Of the 40 patients who did not cross over to mogamulizumab, reasons for stopping vorinostat included:
- Progressive disease (n=10 by CTCL criteria and 8 by clinical criteria)
- Patient decision (n=9)
- Withdrawn consent (n=5)
- AEs (n=5)
- Death (n=2)
- Lost to follow-up (n=1).
At the data cutoff, there were 27 patients assigned to mogamulizumab and 10 assigned to vorinostat who remained on treatment. There were 31 patients still on treatment who had crossed over from vorinostat to mogamulizumab.
Baseline characteristics were similar between the treatment arms.
|Median age||64 (range, 54-73)||65 (range, 56-72)|
|Male||109 (59%)||107 (58%)|
|Female||77 (41%)||79 (42%)|
|MF||105 (56%)||99 (53%)|
|SS||81 (44%)||87 (47%)|
|Time from diagnosis, months||41.0|
|Median number of previous systemic regimens||3 (range, 2-5)||3 (range, 2-5)|
PFS and ORR
Mogamulizumab provided a significant improvement in PFS, the study’s primary endpoint.
According to investigators, the median PFS was 7.7 months with mogamulizumab and 3.1 months with vorinostat (hazard ratio=0.53, P<0.0001).
According to independent review, the median PFS was 6.7 months and 3.8 months, respectively (hazard ratio=0.64, P<0.0007).
There was a significant improvement in ORR with mogamulizumab.
According to independent review, the global ORR was 23% (43/186) in the mogamulizumab arm and 4% (7/186) in the vorinostat arm (risk ratio=19.4, P<0.0001).
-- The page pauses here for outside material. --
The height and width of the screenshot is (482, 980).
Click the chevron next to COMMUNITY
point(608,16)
According to investigators, the global ORR was 28% (52/186) and 5% (9/186), respectively (risk ratio=23.1, P<0.0001).
For patients with MF, the investigator-assessed ORR was 21% (22/105) with mogamulizumab and 7% (7/99) with vorinostat.
For SS patients, the investigator-assessed ORR was 37% (30/81) and 2% (2/87), respectively.
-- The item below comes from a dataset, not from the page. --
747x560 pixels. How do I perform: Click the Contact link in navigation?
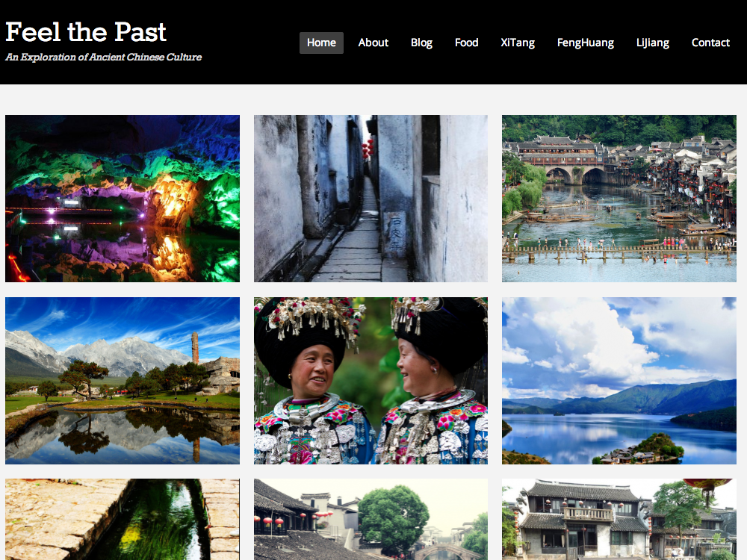coord(710,43)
Responses by disease compartment were superior with mogamulizumab as well.
The investigator-assessed blood ORR was 68% (83/122) with mogamulizumab and 19% (23/123) with vorinostat. The skin ORR was 42% (78/186) and 16% (29/186), respectively.
The lymph node ORR was 17% (21/124) and 4% (5/122), respectively. The viscera ORR was 0% in both arms.
Among patients who crossed over from vorinostat to mogamulizumab, the ORR was 31% (41/133). In these patients, the median PFS was 8.9 months.
In the 319 patients who were assigned to mogamulizumab or crossed over to that arm, the median PFS was 8.4 months.
The most common treatment-emergent, grade 1-2 AEs, occurring in at least 20% of patients in either arm (mogamulizumab and vorinostat, respectively), were:
- Thrombocytopenia (14% vs 34%)
- Diarrhea (23% vs 57%)
- Nausea (15% vs 41%)
- Fatigue (22% vs 32%)
- Increased blood creatinine (3% vs 28%)
- Decreased appetite (7% vs 24%)
- Dysgeusia (3% vs 28%)
- Drug eruptions (20% vs 1%)
- Infusion-related reactions (32% vs 1%).
Grade 3 AEs in the mogamulizumab arm included drug eruptions (n=8), hypertension (n=8), pneumonia (n=6), fatigue (n=3), cellulitis (n=3), infusion-related reactions (n=3), sepsis (n=2), decreased appetite (n=2), AST increase (n=2), weight decrease (n=1), pyrexia (n=1), constipation (n=1), nausea (n=1), and diarrhea (n=1).
Grade 4 AEs with mogamulizumab were cellulitis (n=1) and pneumonia (n=1). Grade 5 AEs included pneumonia (n=1) and sepsis (n=1).